How Big Companies Impact the Value and Dynamics of a Local Housing Market
New office campuses bring soaring prices and low housing inventory, but that's just the start.
The Venice neighborhood in Los Angeles is best known for its beach, but tech startups are now common throughout the area as well.(Getty Images)
When Amazon announced that Long Island City would be one of two new locations for its HQ2, the media were abuzz with the news that New York City could soon become the next technology hub, rivaling Silicon Valley. The entrance of the company was expected to be a major economic development initiative, creating as many as 107,000 jobs directly and indirectly, and building a campus of over 4 million square feet, according to a Nov. 16, 2018 Curbed article.
Long Island City was already the country’s fastest growing neighborhood prior to the announcement, with median home prices rising from $509,000 in 2012 to $769,000 in 2019. Real estate information company PropertyShark examined searches for homes in Long Island City on its platform Point2Homes, and found that queries for properties in the area exploded by nearly 200 percent in the three days following the news. After the announcement, even less pricey areas such as Astoria, Greenpoint and Sunnyside were seeing a surge in home prices due to the ripple effect of high demand in Long Island City.
Expectations for Long Island City have changed, however, since Amazon canceled its plans to move into the area on Feb. 14 following community backlash. While expectations for home prices in Long Island City and surrounding areas are returning to their pre-Amazon levels, other parts of the country continue to experience transformations as a result of a company's relocation to the area. A new office or headquarters can have a profound impact on property values, development and future real estate patterns.
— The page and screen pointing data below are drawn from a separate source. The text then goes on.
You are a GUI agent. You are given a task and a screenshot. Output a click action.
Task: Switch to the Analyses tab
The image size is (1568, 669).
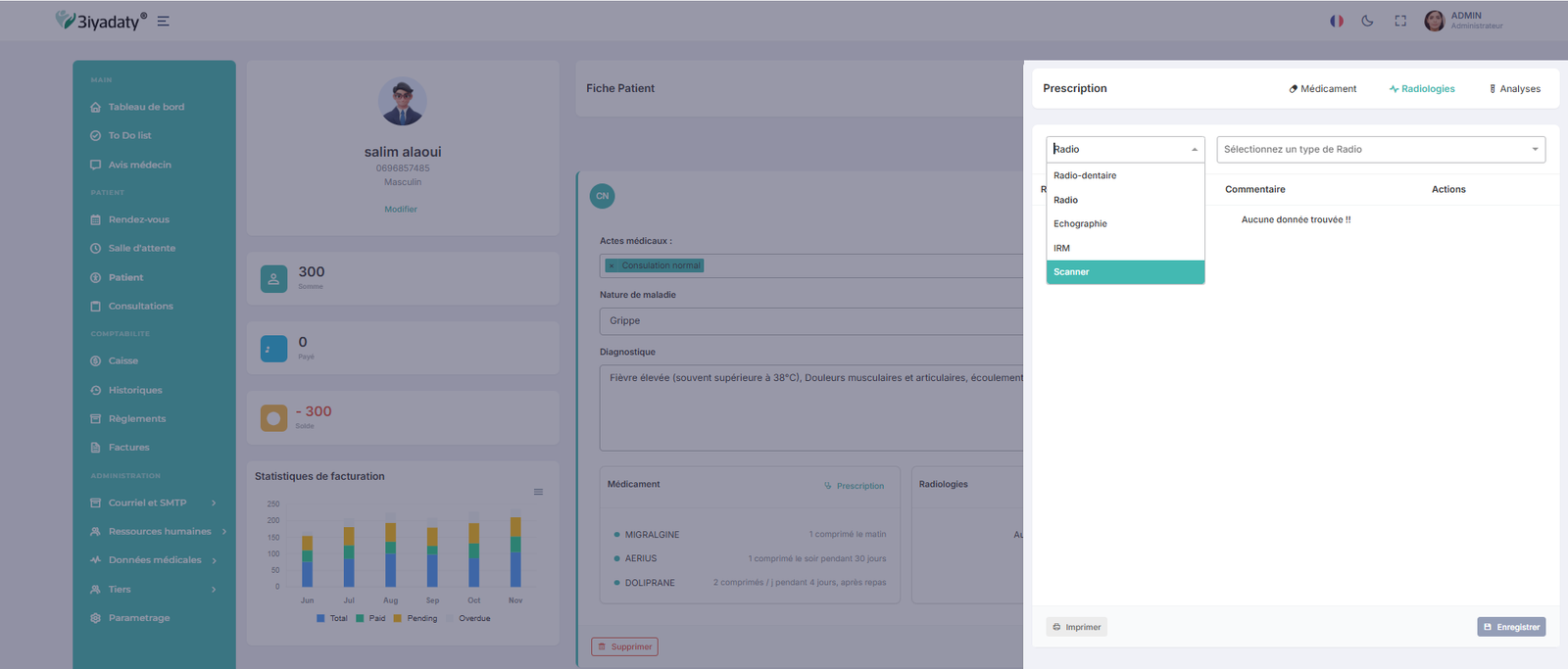tap(1514, 89)
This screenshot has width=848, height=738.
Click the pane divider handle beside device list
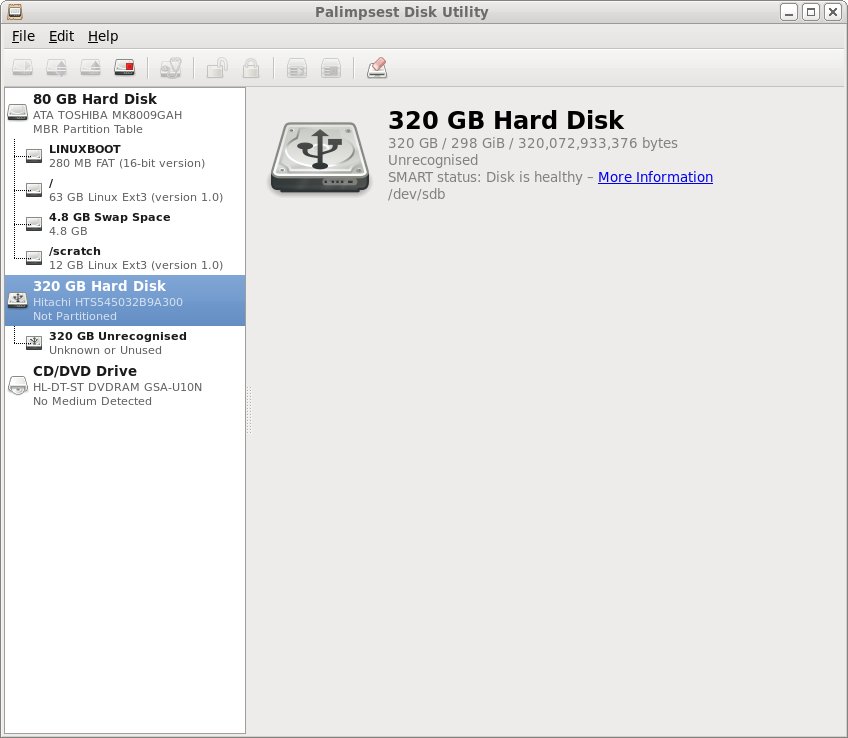coord(248,410)
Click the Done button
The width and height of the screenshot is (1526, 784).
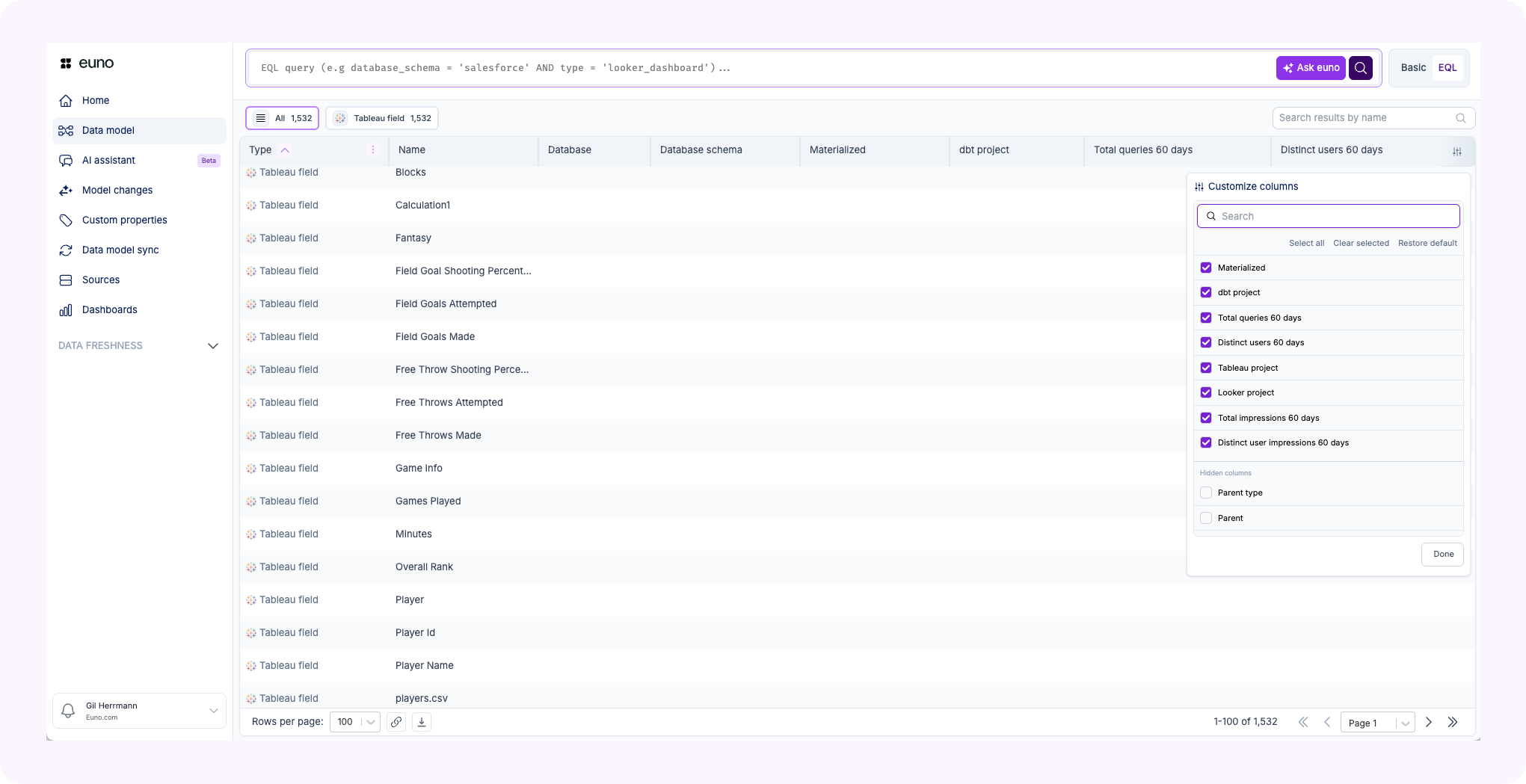[x=1442, y=555]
Over the past five years, Los Angeles has been recognized as a flourishing hub for innovative companies that combine tech and entertainment to create new brands and businesses. As the heart of Los Angeles’ tech scene, what's dubbed "Silicon Beach" has become a burgeoning area comprised of seven beach cities including Santa Monica, Venice, Playa Vista and Hermosa Beach, with companies such as YouTube, Google and Hulu coming into each of these areas.
Silicon Beach attracts unique talent from top universities including the University of Southern California, University of California--Los Angeles and Chapman University who are looking to build roots in West Los Angeles. This, in turn, has caused a shift in the luxury real estate market as a surge of millennials begin to look for high-end real estate in the surrounding Los Angeles area.
Here's how three Silicon Beach spots have transformed as a result of companies moving in.
Shaping Santa Monica
Santa Monica, a coveted destination famed among tourists and locals alike, is home to film and television streaming company Hulu, which moved into its custom-built headquarters with over 90,000 square feet in March 2013. Bringing more than 500 jobs to Santa Monica, Hulu is one of the many companies that contributed to a skyrocketing median home list price in the area, surpassing $3 million in March 2018, according to Realtor.com. With access to quality public transportation and a walkability score of 83, the wealthy coastal neighborhood has been recognized for record-setting home prices. The growth in the number of jobs has made luxury real estate even more competitive, with the average price per square foot rising from $981 to $1,154 in the last year, according to real estate information site Trulia, while inventory continues to shrink.
The Renaissance of Playa Vista
Similarly, Playa Vista has become a tech hot spot over past few years due to its close proximity to Los Angeles International Airport and Downtown Los Angeles. Contemporary, open structures with sprawling floor plans and outdoor space are ideal for companies like Google and YouTube, which have brought more than 1,000 jobs upon moving to Los Angeles. Playa Vista has become a popular location location for large corporations to invest for the future, simultaneously causing an incredibly tight real estate market with inventory shortages and increasing office space prices due to the tech boom. Even with the market cooling off compared to more recent months, the median home price in Playa Vista is $1.36 million as of Feb. 6, up from a median price of $677,500 five years ago, according to Trulia information.
Venice: The New Millennial Hotspot
Once the ultimate beach town, Venice has evolved into a trendy hotspot among young professionals who crave modern amenities, convenience and close proximity to the beach. Many tech entrepreneurs dealing in software development, virtual reality and ecommerce have taken over the beach town, turning it into what has now become an increasingly competitive real estate market. With the average price per square foot reaching $1,188 in February, according to Trulia, Venice real estate is surpassing even the most luxe neighborhoods in Los Angeles, as Bel Air's average price is $1,024 per square foot and Beverly Hills is seeing $1,006 per square foot for February 2019. While many wealthy homebuyers have been known to seek out large estates in the mountains, millennials have sought out Venice as the place to create modern homes, causing the median price of a one-bedroom home to increase by over 50 percent since 2012. Venice has adapted to reflect the trendy styles of those millennials in the tech industry, with a growth in higher-end retail mirroring the surge of affluent homebuyers in the area and the rising cost of living.